In the Declaration of Commitment of the 2001 United Nations General Assembly Special Session on AIDS, all Member States agreed to a series of actions to address HIV. This article examines the availability of data to measure progress toward reducing HIV incidence and AIDS mortality and discusses the extent to which changes can be attributed to programs. Lacking a method to directly measure HIV incidence, trends in HIV prevalence among 15-year to 24-year olds and groups with high-risk behaviours are used as a proxy measure for incidence trends among adults in generalized and concentrated/low-level epidemics, respectively. Although there is limited empirical data on trends in new infections among children, progress in the treatment area is tracked through indicators for the percentage of people who remain on antiretroviral treatment 12 months after initiation and the coverage of antiretroviral treatment. Successive iterations of epidemiological models using surveillance data from pregnant women and groups with high-risk behaviour and data from national household surveys, demographic data and epidemiological assumptions have produced increasingly robust estimates of HIV prevalence, incidence and mortality. Globally, incidence has decreased among adults (accompanied by evidence of changes in behaviour in several countries) and children over the past decade. The decline in AIDS mortality is more recent. On the basis of the underlying logical framework and mathematical models, it is concluded that programs have contributed to a reduction in HIV incidence and AIDS mortality. More data are needed to reliably inform trends in HIV incidence and AIDS mortality in many countries to allow an assessment of progress against national and global targets. In addition, impact evaluation studies are needed to assess the relationship between changes in incidence and mortality and the HIV response and to determine the extent to which these changes can be attributed to specific programmatic interventions.

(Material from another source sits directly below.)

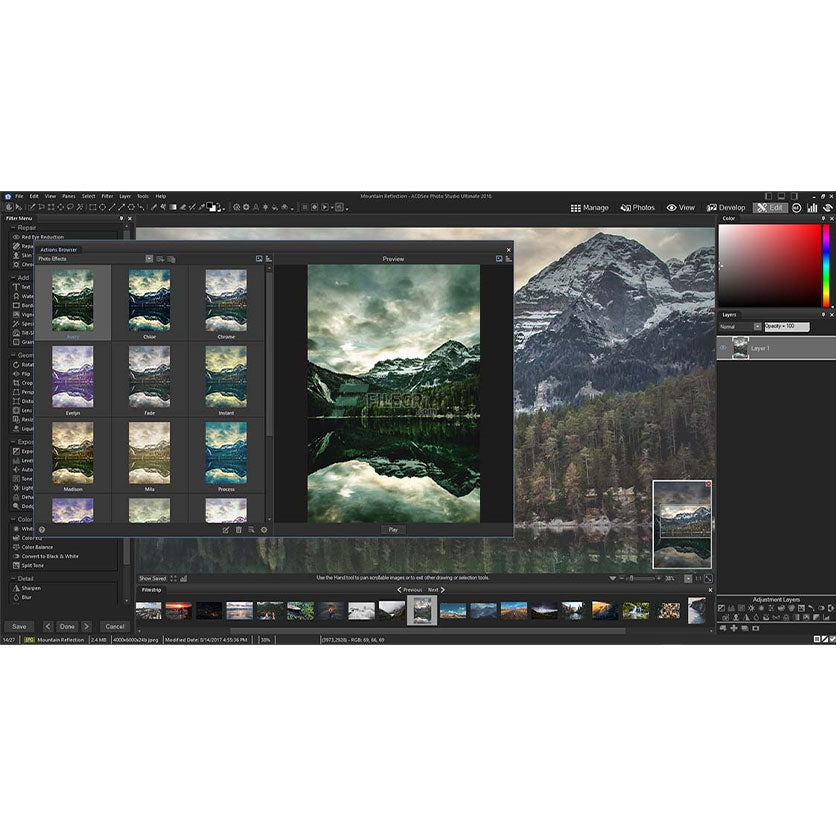The height and width of the screenshot is (836, 836).
Task: Toggle Layer 1 visibility eye
Action: click(x=724, y=347)
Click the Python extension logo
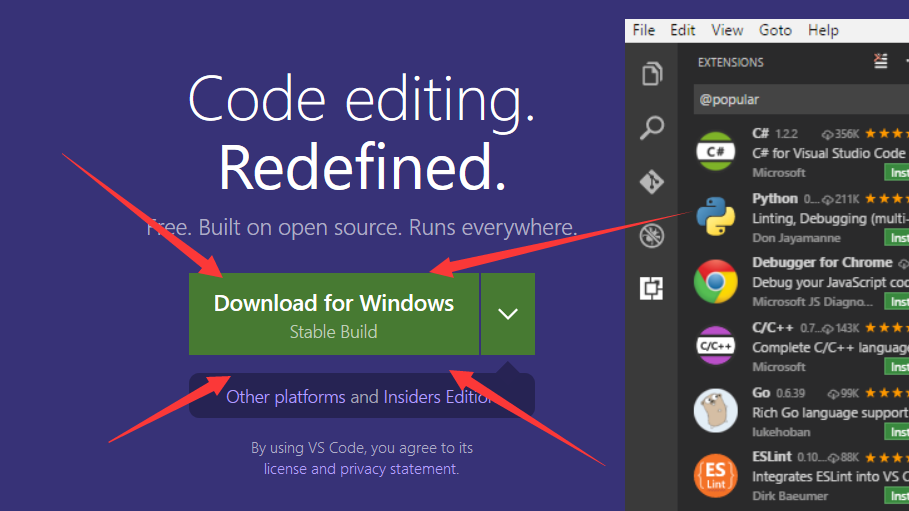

The decline in new infections (incidence) reported in the 2009 UNAIDS/WHO Epidemic Update is not translating into lower numbers of people living with HIV (prevalence) because antiretroviral treatment roll-out is reducing mortality. Thus, there are fewer new infections and fewer deaths but the size of the HIV epidemic in absolute numbers continues to grow. This article examines the availability and nature of data to track the HIV epidemic, the modelling undertaken to estimate trends, and the importance of robust evaluations of programmes and policies to explain what has contributed, and what has not, to the changes in incidence that we are observing. Although generally we are on track to be able to know in 2015 whether the HIV epidemic has been ‘halted and reversed’ (Millennium Development Goal 6), this analysis of UNGASS reporting shows that many countries need to improve their epidemiological data collection and most countries need to conduct carefully designed evaluation studies to know whether specific programmes have contributed to any observed changes.